Gleichwohl gibt es auch hier das Andererseits: Rundum bürgernäher jedenfalls sind lokale Bewegungen nicht. Es beginnt damit, dass die Interessen und Sorgen der Bürger meist selektiv aufgegriffen werden. Aber, selbst wenn die lokalen Bewegungen nicht selektiv agieren, dürfen sie eines nicht vergessen: Wir alle sind schon lange nicht mehr nur lokale, sondern auch überlokale Bürger, Bürger nämlich eines Bundeslandes, Bürger eines Staates, vielerorts Bürger der Europäischen Union, nicht zuletzt Bürger der gemeinsamen Welt, also Weltbürger- was keineswegs so trivial ist, wie es zunächst einmal scheinen mag. Wir schicken unsere Kinder zwar immer noch überwiegend in die dafür zuständige Schule im Stadtteil, jedoch wird Schulpolitik auf Landesebene betrieben. Oder: Wir arbeiten vielleicht in einem nahe gelegenen mittelständischen Betrieb; dessen Absatzchancen entscheiden sich aber in der Ferne, etwa in den USA oder in China. Für die politischen Rahmenbedingungen dieses überlokalen Bürger-Seins sind keine lokalen Einheiten, sondern überlokale zuständig, bis hin zu globalen Institutionen wie der Welthandelsorganisation. Infolgedessen können lokale Demokratiebewegungen globale Krisen kaum steuern.

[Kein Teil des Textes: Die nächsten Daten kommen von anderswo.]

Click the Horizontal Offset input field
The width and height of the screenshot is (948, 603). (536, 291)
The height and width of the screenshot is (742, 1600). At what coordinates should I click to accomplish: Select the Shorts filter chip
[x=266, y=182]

Machtlos sind freilich diese Bewegungen trotzdem nicht. Häufig können sie zwar nur eine indirekte Macht entwickeln, eine Macht aber eben doch: Sie können als Seismografen für Regelungsbedarf oder Fehlentwicklungen auftreten. Sie können sodann als gutes Beispiel auf andere lokale Einheiten überspringen und bald überlokale, gelegentlich regionale, vielleicht sogar globale Wirkungen erzeugen. Insofern verbindet sich lokal-demokratisches Engagement mit einem «ethischen Mehrwert». Schließlich können die übergeordneten Instanzen zu einem Handeln gemäß den lokalen Interessen gedrängt werden.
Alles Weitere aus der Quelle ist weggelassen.